Con il termine di ASTENOSPERMIA si indica la condizione in cui la percentuale di motilità degli spermatozoi scende al di sotto dei valori di riferimento. Dopo una-due ore dall’eiaculazione, nel soggetto normale, la percentuale di forme dotate di motilità progressiva veloce, progressiva lenta e discinetica (anomala) deve essere uguale o maggiore del 40% mentre la motilità tipica ossia progressiva deve essere maggiore o uguale al 32% tel totale.

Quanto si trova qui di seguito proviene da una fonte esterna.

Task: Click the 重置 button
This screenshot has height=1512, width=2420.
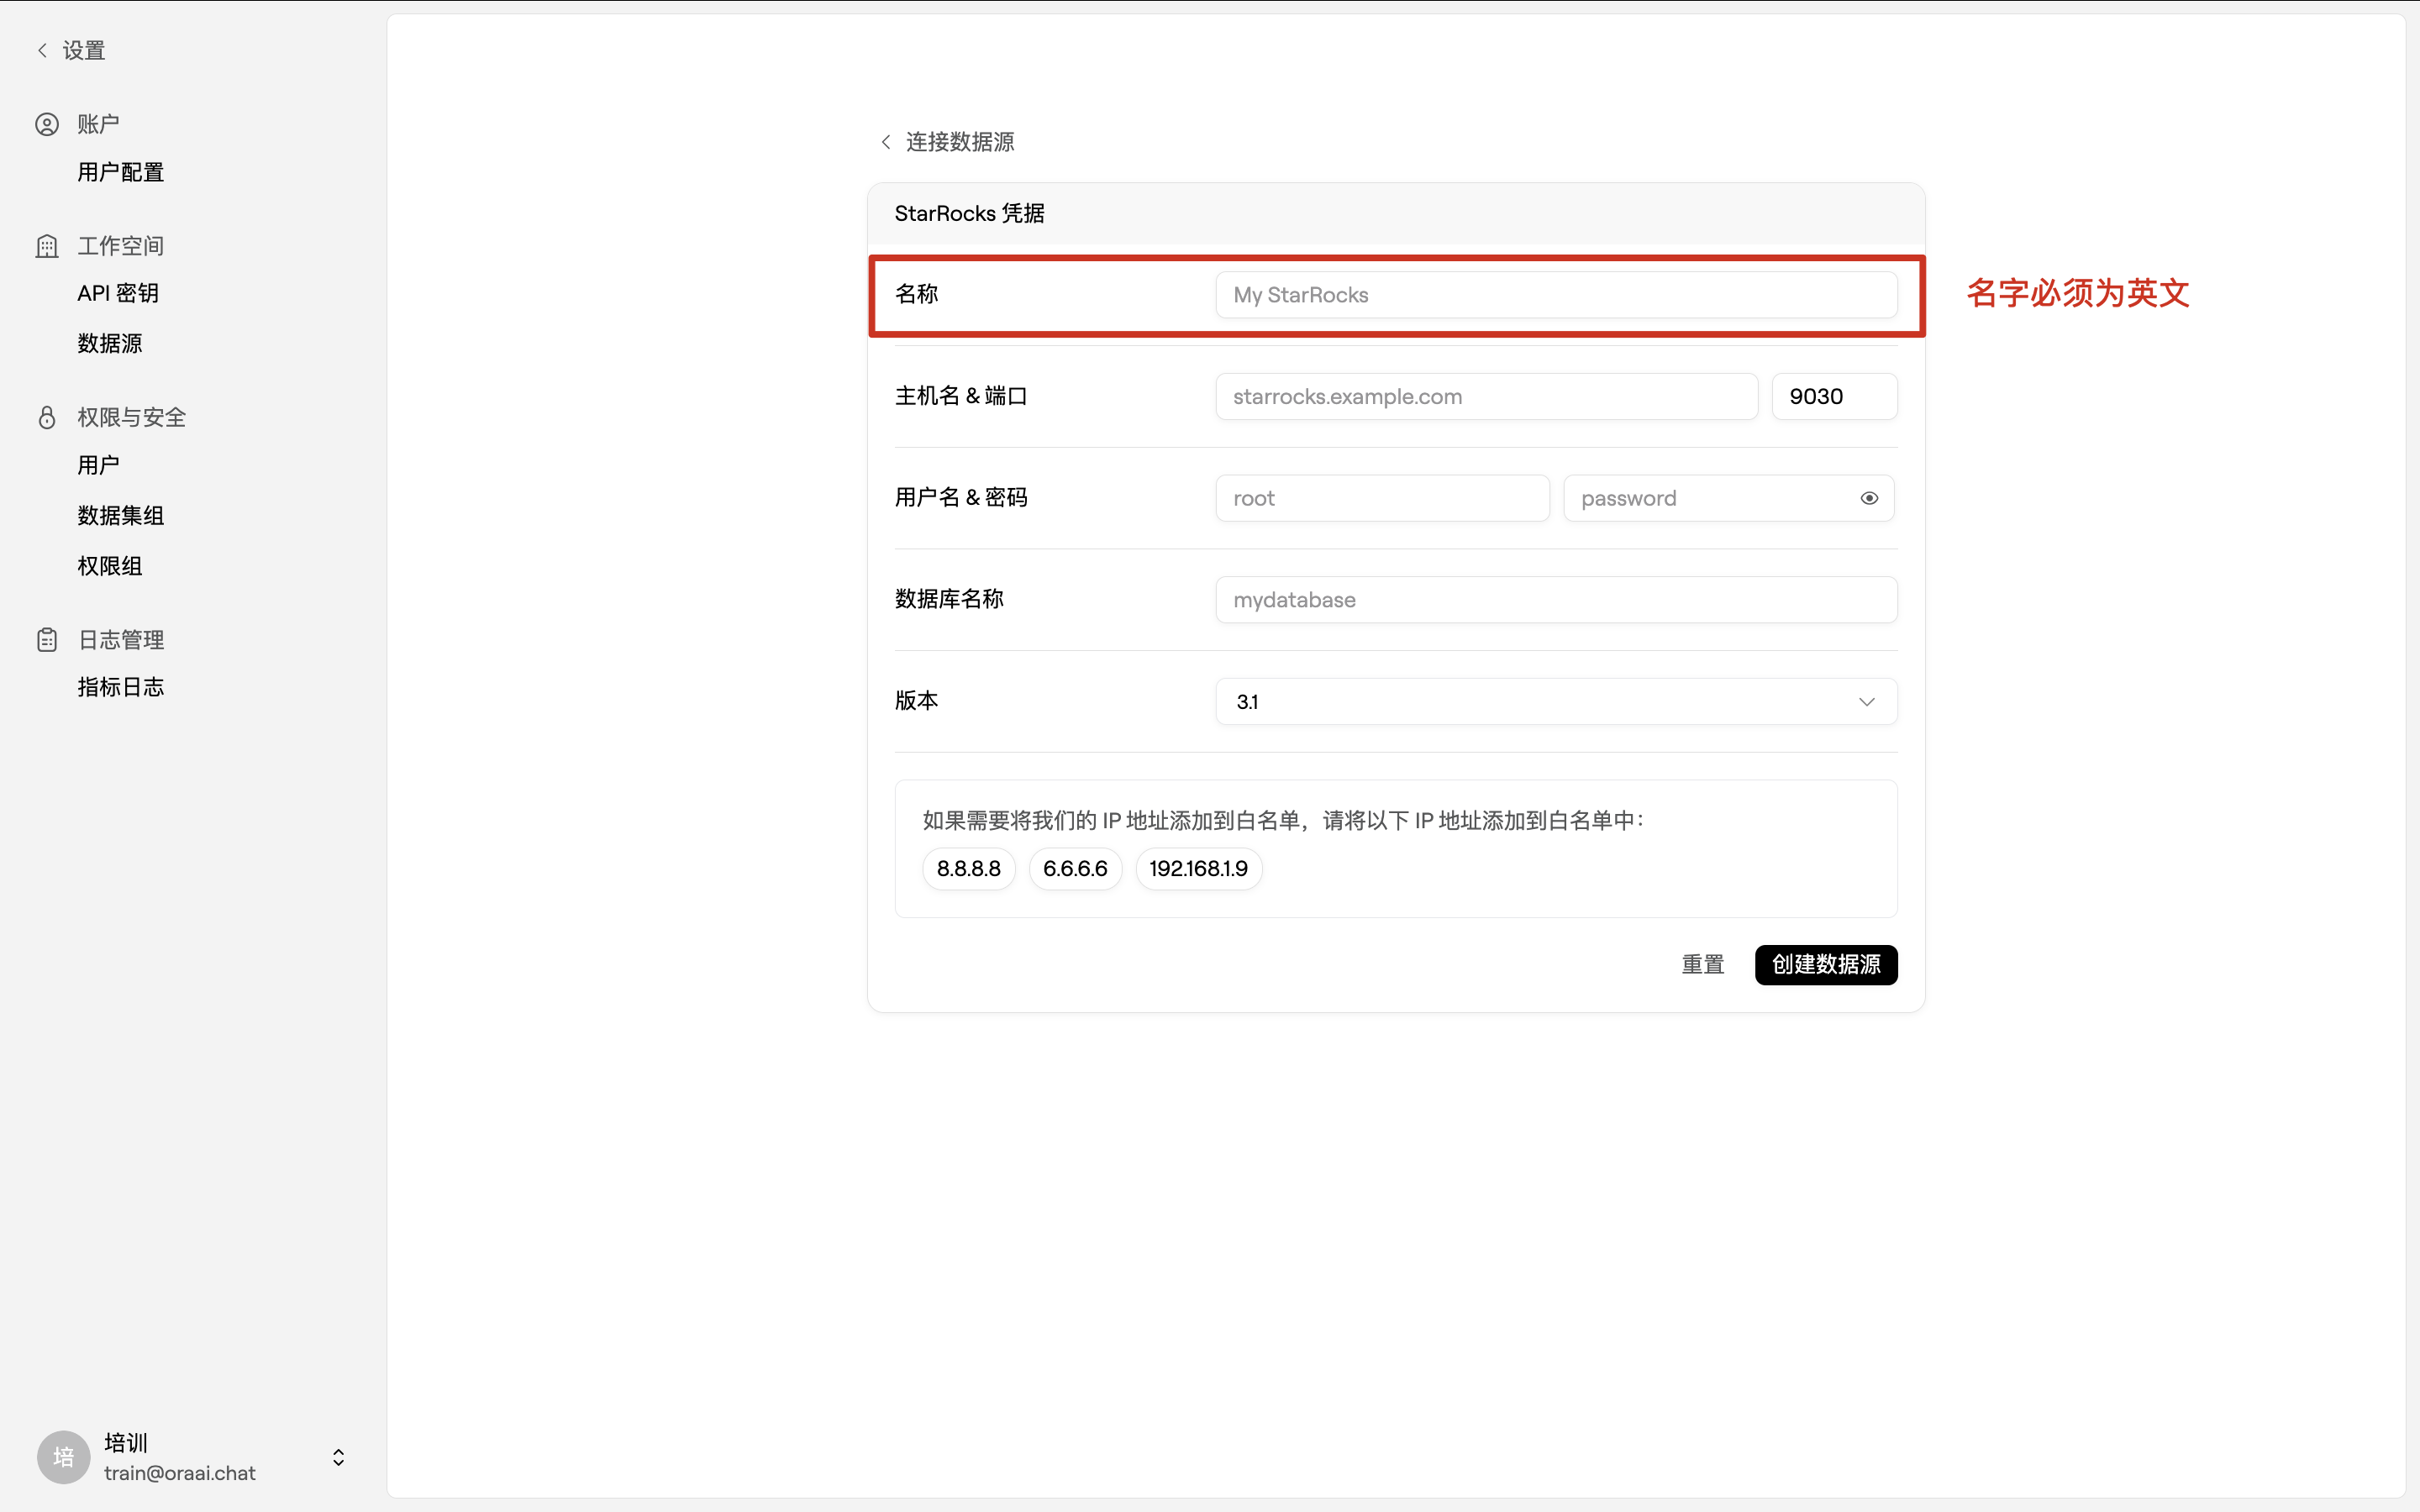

I fattori che agiscono sulla mobilità sono l’abuso di alcool e altre sostanze voluttuarie, l’esposizione dei testicoli al calore (sauna, posizione seduta prolungata), la presenza di un varicocele, un’ infezione del tratto urogenitale (Chlamydia, Mycoplasma e Ureaplasma, Papilloma virus etc), un processo infiammatorio non-infettivo, una patologia genetica, e anche l’assunzione di alcuni farmaci ( come ad esempio gli antibiotici).

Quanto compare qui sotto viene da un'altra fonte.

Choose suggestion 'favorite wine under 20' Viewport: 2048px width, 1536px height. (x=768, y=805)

Affinché uno spermatozoo possa essere consideratonormaleè necessario che anche la loro forma sia normale. Dovrebbe esserlo  la testa, il collo, il tratto intermedio e la coda dello spermatozoo. L’alterazione massiccia della forma degli spermatozoi si chiama TERATOSPERMIA, e si ha quando ci sono meno del 4% di spermatozoi morfologicamente normali sul totale di quelli esistenti . Attenzione però a non  sentirsi del tutto tranquilli quando magari si ha il 5% di forme normali perché la traduzione pratica di  questo esempio è che solo il 5% di persone fertili  ha questo valore così basso ! Le definizioni ,cioè, cerchiamo di spiegarle sempre nel loro significato pratico

Molteplici cause possono portare ad una teratospermia, comeprocessi infiammatori ed infezionidell’apparato genitale maschile e il varicocele, condizioni queste che indaghiamo sistematicamente e approfonditamente (visita andrologica, ecografie, indagini colturali per la ricerca di infezioni, esami ormonali e altre indagini  superspecialistiche). Anche una non corretta raccolta del liquido seminale può essere responsabile del riscontro di un’alta percentuale di forme atipiche .

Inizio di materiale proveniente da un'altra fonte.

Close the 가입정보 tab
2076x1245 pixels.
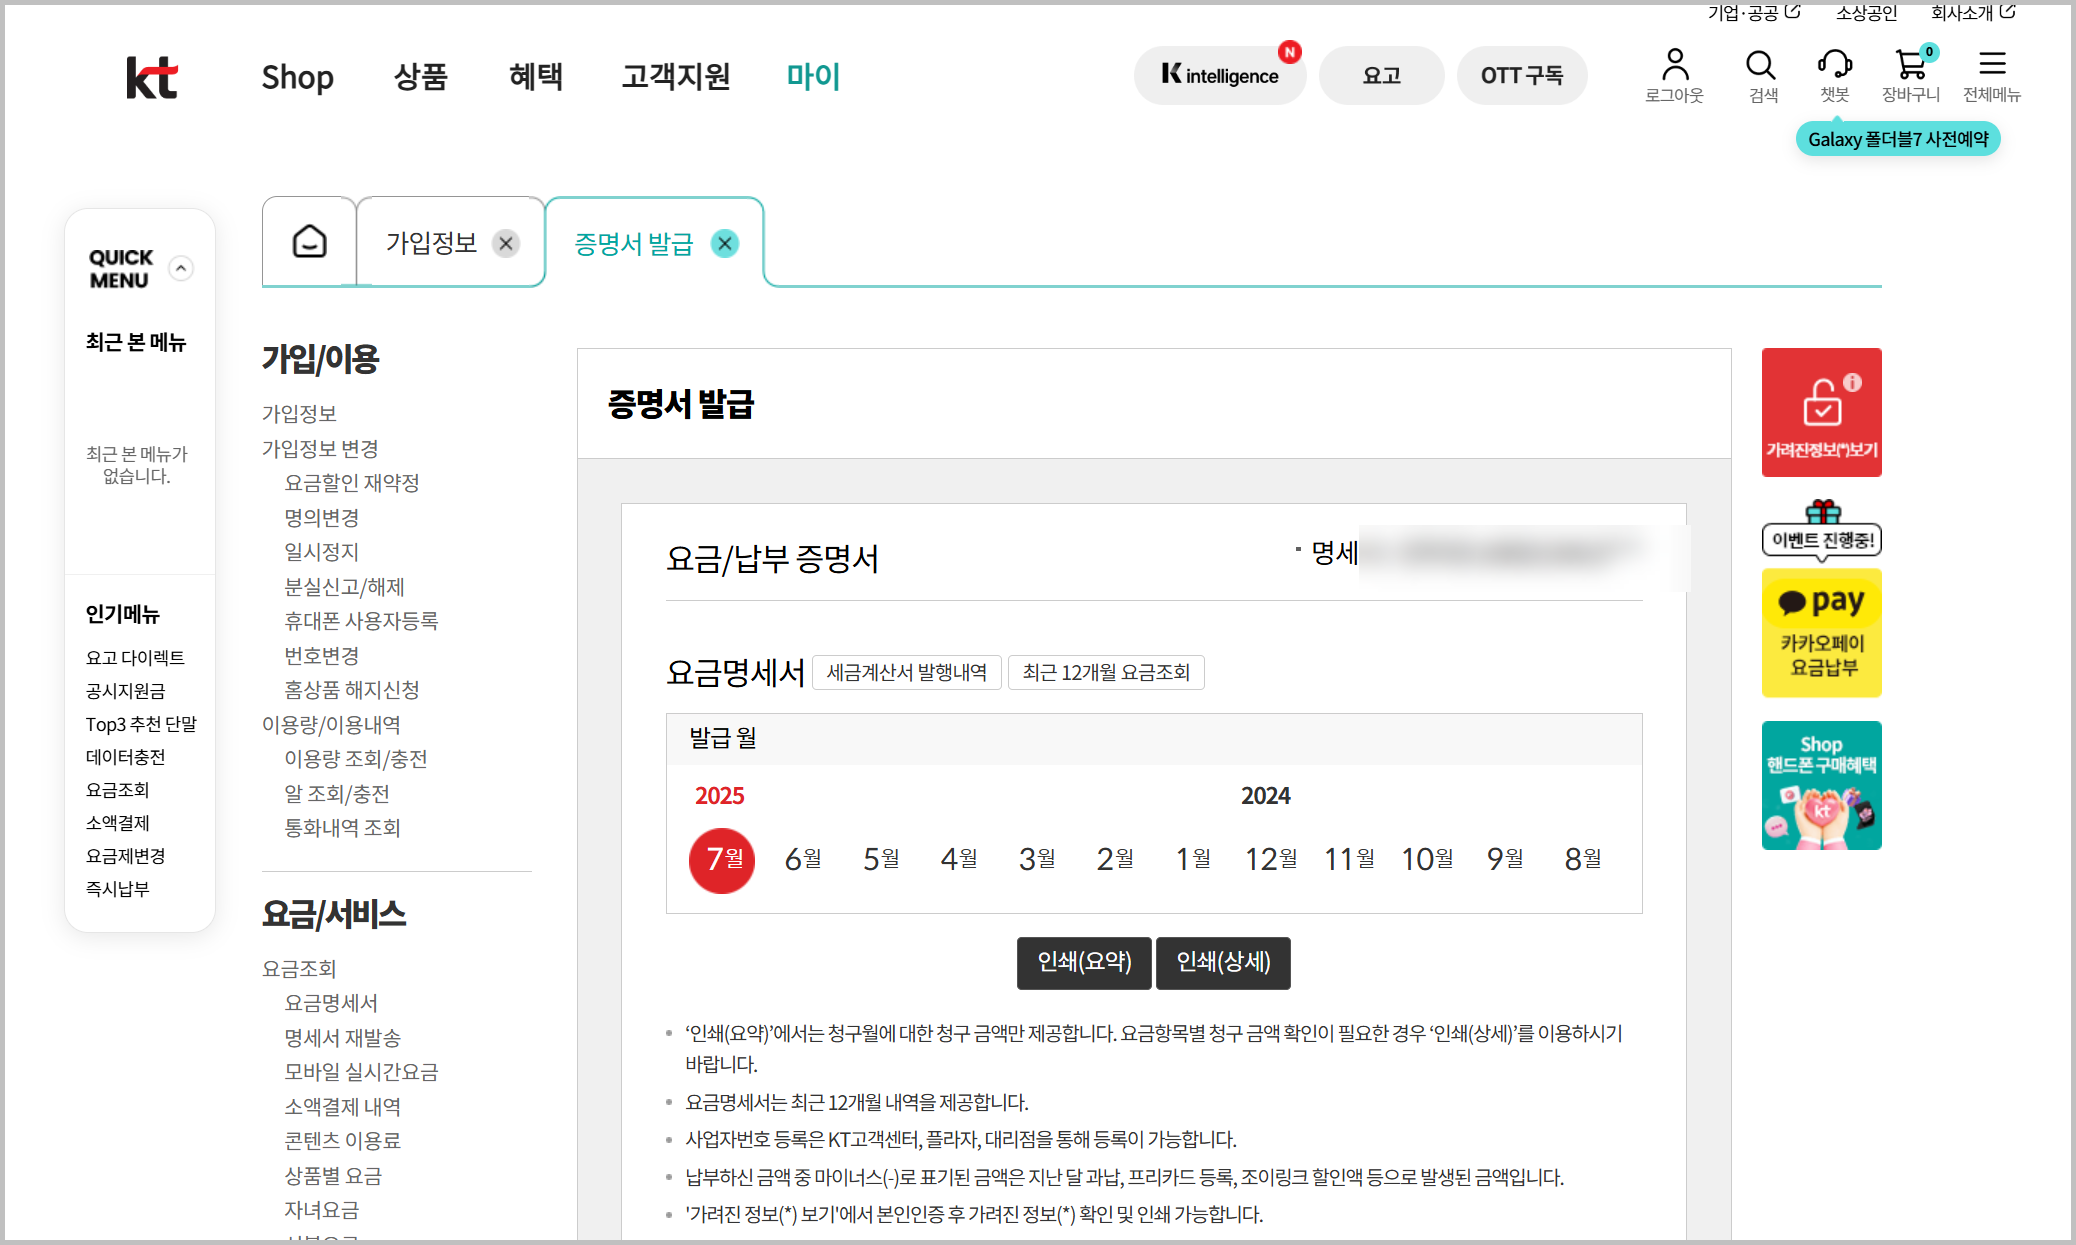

Attenzione, comunque,  perché la valutazione corretta dello spermiogramma va fatta da professionisti che abbiano grande esperienza in questo esame ( non è come fare un emocromo!) e pertanto consigliamo ai nostri pazienti di ripeterlo da noi se esistono dubbi sull’esecuzione. Infatti i nostri andrologi, biologi e ginecologi possono così trattare il liquido seminale nei modi dovuti per migliorarlo o per eseguire le tecniche di fecondazione assistita qualora siano consigliate

Queste tre condizioni (Oligospermia, Astenospermia, Teratospermia) si possono presentare da sole o insieme (OLIGOASTENOTERATOSPERMIA). Noi le individuiamo ed affrontiamo tutte le volte che si presentano cercandone anzitutto le  cause con  i mezzi di cui disponiamo e sempre allo scopo di migliorarle.